Legal Analysis: Trivial Defects in Personal Injury Cases
/By Hon. George M. Heymann
Eagle Legal Observer
In Simos v. Vic Armen Realty, LLC, et al, 2018 NY Slip Op 03557 (AD 2nd Dept), the plaintiff appealed the Supreme Court’s order granting defendants’ motions for summary judgment dismissal of the plaintiff’s personal injury case. The motions to dismiss asserted that the plaintiff’s injuries could not overcome, as a matter of law, the defense of a “trivial defect” and, therefore, were not actionable.
Facts
On February 8, 2008, the plaintiff allegedly broke two bones in her left ankle and ripped all her tendons and ligaments when she fell in front of defendant’s store. The plaintiff avers that her injuries were sustained as she was walking on the sidewalk and “her foot became caught in a gap between two cellar doors embedded into the sidewalk.” Plaintiff sued the owner of the building where the sidewalk and cellar doors were located, as well as the lessee of the ground floor store and basement under said doors.
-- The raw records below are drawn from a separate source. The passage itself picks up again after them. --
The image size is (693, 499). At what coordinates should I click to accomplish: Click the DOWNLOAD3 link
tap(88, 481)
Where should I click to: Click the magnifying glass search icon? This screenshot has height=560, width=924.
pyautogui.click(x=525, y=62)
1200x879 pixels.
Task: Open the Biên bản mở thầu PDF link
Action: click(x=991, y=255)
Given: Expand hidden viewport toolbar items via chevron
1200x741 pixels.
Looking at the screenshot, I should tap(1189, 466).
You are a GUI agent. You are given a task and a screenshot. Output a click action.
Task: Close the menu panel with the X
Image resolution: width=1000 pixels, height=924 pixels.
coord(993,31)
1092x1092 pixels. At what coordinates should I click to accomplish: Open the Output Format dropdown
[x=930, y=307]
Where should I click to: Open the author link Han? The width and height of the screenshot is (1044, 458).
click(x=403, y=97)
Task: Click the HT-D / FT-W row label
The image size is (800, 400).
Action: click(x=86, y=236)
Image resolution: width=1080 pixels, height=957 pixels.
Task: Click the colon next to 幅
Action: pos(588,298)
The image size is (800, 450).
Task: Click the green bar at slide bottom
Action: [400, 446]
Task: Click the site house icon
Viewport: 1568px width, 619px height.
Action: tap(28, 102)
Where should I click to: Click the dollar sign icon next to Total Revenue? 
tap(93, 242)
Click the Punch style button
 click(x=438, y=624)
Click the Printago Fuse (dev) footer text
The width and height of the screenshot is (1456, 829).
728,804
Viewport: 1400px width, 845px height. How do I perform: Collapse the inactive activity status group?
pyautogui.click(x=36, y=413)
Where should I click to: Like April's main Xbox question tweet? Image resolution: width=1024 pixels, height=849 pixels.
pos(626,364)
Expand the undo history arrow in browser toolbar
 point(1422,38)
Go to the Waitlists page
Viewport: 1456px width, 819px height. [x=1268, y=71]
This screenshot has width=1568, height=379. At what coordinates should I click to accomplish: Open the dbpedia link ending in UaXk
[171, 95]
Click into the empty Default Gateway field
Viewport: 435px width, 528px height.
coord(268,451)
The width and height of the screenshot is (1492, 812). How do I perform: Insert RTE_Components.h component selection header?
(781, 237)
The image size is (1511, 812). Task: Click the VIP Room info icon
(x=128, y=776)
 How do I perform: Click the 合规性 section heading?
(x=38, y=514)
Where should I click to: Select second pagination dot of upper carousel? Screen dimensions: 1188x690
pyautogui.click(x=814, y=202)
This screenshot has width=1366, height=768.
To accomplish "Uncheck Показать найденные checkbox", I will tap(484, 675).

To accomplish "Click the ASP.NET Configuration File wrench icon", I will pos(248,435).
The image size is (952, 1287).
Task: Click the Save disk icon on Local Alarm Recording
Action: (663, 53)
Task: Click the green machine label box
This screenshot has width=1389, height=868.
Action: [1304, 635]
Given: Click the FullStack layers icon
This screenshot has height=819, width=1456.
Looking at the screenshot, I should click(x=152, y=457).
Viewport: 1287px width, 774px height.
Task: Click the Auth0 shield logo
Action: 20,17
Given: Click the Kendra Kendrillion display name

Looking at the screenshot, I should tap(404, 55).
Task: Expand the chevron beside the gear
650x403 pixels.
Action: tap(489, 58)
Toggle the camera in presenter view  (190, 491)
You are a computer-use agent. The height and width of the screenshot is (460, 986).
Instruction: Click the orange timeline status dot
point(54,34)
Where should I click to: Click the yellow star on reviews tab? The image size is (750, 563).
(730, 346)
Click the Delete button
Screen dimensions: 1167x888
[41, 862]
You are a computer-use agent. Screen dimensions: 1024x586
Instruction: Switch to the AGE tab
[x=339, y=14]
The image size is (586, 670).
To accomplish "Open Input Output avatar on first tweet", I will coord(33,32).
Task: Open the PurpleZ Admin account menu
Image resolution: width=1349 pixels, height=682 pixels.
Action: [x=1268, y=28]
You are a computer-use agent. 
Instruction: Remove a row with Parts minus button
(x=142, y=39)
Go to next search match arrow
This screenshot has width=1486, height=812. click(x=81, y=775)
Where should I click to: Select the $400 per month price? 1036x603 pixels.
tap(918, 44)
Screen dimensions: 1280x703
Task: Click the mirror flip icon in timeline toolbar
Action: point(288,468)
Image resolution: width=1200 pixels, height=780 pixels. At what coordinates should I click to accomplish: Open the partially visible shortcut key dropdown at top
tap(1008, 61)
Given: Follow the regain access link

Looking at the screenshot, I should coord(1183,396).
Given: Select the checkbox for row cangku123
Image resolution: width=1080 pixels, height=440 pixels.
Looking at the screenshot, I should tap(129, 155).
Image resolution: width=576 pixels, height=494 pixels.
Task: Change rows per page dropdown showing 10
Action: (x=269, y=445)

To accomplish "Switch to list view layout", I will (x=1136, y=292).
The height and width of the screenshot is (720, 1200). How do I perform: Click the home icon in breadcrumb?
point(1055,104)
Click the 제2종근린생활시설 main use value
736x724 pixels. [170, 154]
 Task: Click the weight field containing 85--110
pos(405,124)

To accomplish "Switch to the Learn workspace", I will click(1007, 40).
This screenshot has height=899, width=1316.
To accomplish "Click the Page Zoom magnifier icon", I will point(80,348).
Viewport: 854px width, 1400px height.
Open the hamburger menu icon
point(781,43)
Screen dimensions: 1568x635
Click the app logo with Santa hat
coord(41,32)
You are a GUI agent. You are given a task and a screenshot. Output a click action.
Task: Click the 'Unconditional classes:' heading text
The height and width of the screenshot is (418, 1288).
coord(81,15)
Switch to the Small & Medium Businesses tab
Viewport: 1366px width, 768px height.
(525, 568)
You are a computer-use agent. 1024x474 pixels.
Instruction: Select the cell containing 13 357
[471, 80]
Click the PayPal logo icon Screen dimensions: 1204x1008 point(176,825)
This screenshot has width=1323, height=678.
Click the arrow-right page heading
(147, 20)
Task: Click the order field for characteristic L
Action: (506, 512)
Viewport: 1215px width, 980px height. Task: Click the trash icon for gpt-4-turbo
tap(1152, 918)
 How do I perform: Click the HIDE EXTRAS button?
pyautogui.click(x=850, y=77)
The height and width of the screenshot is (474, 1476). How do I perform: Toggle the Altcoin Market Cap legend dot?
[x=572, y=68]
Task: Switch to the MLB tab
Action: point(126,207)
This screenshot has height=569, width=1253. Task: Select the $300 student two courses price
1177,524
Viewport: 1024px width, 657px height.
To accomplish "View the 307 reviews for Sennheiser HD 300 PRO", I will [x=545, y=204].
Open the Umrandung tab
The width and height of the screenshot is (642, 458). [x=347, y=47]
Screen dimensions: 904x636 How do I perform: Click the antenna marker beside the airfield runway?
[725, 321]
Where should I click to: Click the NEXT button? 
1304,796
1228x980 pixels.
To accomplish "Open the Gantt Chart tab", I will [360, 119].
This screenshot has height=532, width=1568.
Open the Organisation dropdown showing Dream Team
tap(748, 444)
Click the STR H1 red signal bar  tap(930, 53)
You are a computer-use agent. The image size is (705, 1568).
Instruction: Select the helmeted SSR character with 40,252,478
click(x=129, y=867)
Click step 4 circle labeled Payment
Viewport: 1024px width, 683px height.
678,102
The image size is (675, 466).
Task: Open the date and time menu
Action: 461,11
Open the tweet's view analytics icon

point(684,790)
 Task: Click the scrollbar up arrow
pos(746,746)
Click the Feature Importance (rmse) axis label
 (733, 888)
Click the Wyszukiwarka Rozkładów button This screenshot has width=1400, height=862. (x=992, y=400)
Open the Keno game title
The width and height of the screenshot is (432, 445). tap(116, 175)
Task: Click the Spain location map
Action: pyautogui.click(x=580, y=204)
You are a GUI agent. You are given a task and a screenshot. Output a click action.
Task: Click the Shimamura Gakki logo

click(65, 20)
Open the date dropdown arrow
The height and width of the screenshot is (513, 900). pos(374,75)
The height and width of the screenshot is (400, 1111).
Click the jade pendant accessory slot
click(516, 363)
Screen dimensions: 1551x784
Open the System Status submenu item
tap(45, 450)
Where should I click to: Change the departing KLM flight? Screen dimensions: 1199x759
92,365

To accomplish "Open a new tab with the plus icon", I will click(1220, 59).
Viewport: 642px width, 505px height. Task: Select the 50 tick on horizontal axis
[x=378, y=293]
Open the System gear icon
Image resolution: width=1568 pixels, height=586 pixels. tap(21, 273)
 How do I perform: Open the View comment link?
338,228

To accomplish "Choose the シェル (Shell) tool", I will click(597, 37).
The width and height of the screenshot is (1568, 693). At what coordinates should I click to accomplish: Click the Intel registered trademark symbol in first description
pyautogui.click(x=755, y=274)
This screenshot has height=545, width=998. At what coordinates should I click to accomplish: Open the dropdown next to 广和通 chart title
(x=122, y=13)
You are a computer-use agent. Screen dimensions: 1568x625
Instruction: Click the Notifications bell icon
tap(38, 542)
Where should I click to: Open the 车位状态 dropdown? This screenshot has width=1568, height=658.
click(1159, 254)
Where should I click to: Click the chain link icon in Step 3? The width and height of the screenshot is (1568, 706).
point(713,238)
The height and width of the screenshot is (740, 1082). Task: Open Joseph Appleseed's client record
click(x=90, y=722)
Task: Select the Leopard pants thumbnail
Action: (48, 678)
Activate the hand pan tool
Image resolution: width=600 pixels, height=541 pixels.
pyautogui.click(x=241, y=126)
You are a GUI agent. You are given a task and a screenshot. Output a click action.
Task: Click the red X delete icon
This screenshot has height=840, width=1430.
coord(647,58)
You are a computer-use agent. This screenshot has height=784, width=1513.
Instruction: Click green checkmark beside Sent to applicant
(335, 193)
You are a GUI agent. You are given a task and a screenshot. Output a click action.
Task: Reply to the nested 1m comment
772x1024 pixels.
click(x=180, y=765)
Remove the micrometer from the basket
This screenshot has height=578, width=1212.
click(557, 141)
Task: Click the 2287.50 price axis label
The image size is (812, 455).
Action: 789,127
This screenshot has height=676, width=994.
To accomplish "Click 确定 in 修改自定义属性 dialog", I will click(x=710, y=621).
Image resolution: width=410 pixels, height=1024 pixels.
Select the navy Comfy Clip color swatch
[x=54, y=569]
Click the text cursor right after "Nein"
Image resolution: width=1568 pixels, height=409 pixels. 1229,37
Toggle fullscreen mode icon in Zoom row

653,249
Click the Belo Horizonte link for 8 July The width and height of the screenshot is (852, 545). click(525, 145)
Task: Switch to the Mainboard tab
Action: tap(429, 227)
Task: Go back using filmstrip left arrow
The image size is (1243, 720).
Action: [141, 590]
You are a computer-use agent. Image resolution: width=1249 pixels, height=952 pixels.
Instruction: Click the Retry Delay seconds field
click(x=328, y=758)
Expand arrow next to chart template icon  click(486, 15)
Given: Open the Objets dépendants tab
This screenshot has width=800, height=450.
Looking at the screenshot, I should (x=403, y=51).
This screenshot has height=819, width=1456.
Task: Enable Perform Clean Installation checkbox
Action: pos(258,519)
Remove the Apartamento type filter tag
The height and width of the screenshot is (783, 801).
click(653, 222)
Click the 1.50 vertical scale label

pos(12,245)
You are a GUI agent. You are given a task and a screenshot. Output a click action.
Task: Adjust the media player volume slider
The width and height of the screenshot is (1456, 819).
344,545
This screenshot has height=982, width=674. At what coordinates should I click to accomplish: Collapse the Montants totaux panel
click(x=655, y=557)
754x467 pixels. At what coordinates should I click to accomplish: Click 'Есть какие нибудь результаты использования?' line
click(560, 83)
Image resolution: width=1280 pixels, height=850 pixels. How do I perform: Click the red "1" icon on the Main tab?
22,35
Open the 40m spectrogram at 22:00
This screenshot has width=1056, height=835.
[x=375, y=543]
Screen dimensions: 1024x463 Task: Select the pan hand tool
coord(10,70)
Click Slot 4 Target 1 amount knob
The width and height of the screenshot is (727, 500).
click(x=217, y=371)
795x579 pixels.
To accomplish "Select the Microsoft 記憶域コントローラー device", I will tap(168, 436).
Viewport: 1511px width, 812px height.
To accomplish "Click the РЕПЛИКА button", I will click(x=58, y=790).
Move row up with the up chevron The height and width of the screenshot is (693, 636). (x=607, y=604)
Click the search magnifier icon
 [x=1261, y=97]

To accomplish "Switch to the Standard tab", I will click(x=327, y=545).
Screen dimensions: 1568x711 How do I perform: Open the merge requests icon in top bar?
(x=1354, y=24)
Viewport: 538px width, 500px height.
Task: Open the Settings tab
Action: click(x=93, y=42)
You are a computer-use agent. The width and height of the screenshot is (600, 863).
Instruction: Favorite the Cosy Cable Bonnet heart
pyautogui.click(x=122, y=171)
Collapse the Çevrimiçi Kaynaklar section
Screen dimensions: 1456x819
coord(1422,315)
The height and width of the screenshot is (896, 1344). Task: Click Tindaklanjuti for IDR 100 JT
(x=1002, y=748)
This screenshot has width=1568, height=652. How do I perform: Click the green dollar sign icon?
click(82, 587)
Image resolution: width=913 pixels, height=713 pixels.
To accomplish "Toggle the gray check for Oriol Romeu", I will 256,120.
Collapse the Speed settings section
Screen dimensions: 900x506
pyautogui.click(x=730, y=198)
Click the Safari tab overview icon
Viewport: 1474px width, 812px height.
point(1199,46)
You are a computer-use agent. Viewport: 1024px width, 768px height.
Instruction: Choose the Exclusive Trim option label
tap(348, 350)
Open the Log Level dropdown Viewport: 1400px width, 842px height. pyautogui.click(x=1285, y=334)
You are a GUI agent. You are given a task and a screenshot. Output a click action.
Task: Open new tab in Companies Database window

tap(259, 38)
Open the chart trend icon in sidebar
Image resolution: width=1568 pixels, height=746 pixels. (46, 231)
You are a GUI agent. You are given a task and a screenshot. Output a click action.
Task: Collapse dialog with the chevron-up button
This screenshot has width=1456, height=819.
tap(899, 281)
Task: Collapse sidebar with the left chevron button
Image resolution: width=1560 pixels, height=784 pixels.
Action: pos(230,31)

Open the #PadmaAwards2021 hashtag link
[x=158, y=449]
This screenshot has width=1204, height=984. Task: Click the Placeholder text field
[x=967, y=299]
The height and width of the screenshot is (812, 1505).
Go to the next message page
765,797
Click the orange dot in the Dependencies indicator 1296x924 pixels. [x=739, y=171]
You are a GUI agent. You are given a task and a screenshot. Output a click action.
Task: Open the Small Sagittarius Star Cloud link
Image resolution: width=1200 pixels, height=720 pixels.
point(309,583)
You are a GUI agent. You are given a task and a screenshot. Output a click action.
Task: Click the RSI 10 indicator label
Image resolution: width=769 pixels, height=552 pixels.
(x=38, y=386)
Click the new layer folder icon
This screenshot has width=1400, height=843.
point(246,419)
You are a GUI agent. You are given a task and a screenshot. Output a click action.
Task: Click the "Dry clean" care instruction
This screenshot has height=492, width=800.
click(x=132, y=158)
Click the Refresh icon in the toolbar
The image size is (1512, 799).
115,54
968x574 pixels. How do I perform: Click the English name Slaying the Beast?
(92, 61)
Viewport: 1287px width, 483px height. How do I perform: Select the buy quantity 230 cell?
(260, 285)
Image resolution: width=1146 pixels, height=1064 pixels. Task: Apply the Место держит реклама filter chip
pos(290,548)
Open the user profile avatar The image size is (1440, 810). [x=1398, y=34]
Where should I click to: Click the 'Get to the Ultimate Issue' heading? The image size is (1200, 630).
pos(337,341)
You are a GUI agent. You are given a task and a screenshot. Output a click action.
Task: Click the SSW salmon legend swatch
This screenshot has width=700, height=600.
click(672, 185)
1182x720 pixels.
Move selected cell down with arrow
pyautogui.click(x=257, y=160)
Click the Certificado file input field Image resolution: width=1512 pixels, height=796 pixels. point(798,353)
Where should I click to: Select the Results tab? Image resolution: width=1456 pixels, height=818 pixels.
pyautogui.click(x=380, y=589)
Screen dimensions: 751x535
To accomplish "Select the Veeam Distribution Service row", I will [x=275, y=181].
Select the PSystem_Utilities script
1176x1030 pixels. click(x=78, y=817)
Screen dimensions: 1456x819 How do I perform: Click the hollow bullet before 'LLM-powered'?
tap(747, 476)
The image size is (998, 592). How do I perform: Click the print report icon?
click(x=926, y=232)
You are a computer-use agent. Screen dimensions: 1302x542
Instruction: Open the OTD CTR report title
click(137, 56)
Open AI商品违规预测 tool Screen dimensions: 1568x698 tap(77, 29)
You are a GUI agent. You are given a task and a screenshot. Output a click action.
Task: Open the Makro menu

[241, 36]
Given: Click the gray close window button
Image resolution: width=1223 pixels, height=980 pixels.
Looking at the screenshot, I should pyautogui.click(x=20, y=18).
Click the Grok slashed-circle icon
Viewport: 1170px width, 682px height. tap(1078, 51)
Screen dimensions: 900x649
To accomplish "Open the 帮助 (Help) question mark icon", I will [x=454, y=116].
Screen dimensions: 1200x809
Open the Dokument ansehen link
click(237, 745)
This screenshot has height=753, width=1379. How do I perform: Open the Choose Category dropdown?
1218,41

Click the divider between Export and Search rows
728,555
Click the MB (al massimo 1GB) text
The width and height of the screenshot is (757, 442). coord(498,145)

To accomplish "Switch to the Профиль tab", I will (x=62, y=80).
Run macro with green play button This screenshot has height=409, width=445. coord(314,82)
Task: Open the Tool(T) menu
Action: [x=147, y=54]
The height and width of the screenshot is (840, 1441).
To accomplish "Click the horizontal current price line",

The Appellate Division reversed the Supreme Court and reinstated the plaintiff’s action. The appellate court determined that the defendants failed to establish, prima facie, that the gap between the cellar doors that allegedly caused plaintiff to fall “was physically insignificant and that the characteristics of the gap or the surrounding circumstances did not increase the risks it posed to pedestrians.”
The appellate court further noted that photographic evidence and video recordings made in 2013, coupled with an expert’s affidavit after inspecting the site in 2013, five years after the date of the incident “were insufficient to establish no actionable defect existed at the time of the accident”, especially since the photos were different than those used by the parties during depositions taken in 2011.
Applicable Law
In its decision, the Appellate Division relied on two leading Court of Appeals cases that set forth the criteria in “trivial defect” defenses in slip and fall proceedings: Trincere v. County of Suffolk, (90 NY2d 976 [1997]) and Hutchinson v. Sheridan Hill House Corp (26 NY3d 66 [2015]).
Seventy years ago, in Loughran v. City of New York, 298 NY 320 (1948), the Court of Appeals held that “there is no ‘minimal dimensional test’ or per se rule that a defect must be of a certain minimal height or depth in order to be actionable.” Trincere, relying on the principals enunciated in Loughran held that the “time, place and circumstance” of an injury must be considered along with such characteristics such as the width, depth, elevation, irregularity and appearance of the defect in question.
The more recent case of Hutchinson is one of a trilogy of cases that the Court of Appeals decided on the same day (See, Heymann, Size and Defect in Slip and Fall: A Not So Trivial Pursuit, NYLJ, 2/4/16, for an analysis of the three cases). In the first of the trilogy, the Court of Appeals in Hutchinson held that the defect at issue was trivial as a matter of law because it was in a location that was well illuminated, in the middle of the sidewalk, and there were no crowds or other physical impediments that prevented the plaintiff from looking down as he walked. The object over which he tripped was a cylindrical shaped piece of metal approximately 5/8 of an inch in diameter which projected between 1/8th and ¼ of an inch above sidewalk. The Court found that the “irregular” piece of metal and “its rigidity and firm insertion into the sidewalk” are not dispositive since the same could be “true of many contours in a sidewalk. Moreover, the test established by the case law is not whether a defect is capable of catching a person’s shoe. Instead the relevant questions are whether the defect was difficult for a pedestrian to see or identify as a hazard or difficult to pass over safely on foot in light of the surrounding circumstances.” (Emphasis in original)
Conclusion
Applying these cases, the Appellate Division pointed out that while the facts of every case involving dangerous or defective conditions on the property of another must be determined on its own merits, and should be a question of fact for the jury, the burden is on the defendant to prove, prima facie, that the defect is trivial and that “under the circumstances, physically insignificant and that the characteristics of the defect or the surrounding circumstances do not increase the risk it poses. Only then does the burden shift to the plaintiff to establish an issue of fact (citing Hutchinson).”
Here, as noted above the defendants failed to meet their burden to warrant dismissal of the plaintiff’s case.
Hon. George M. Heymann is a retired New York City Housing Court Judge, of Counsel to Finz & Finz, PC and Adjunct Professor of Law at the Maurice A. Deane School of Law at Hofstra University.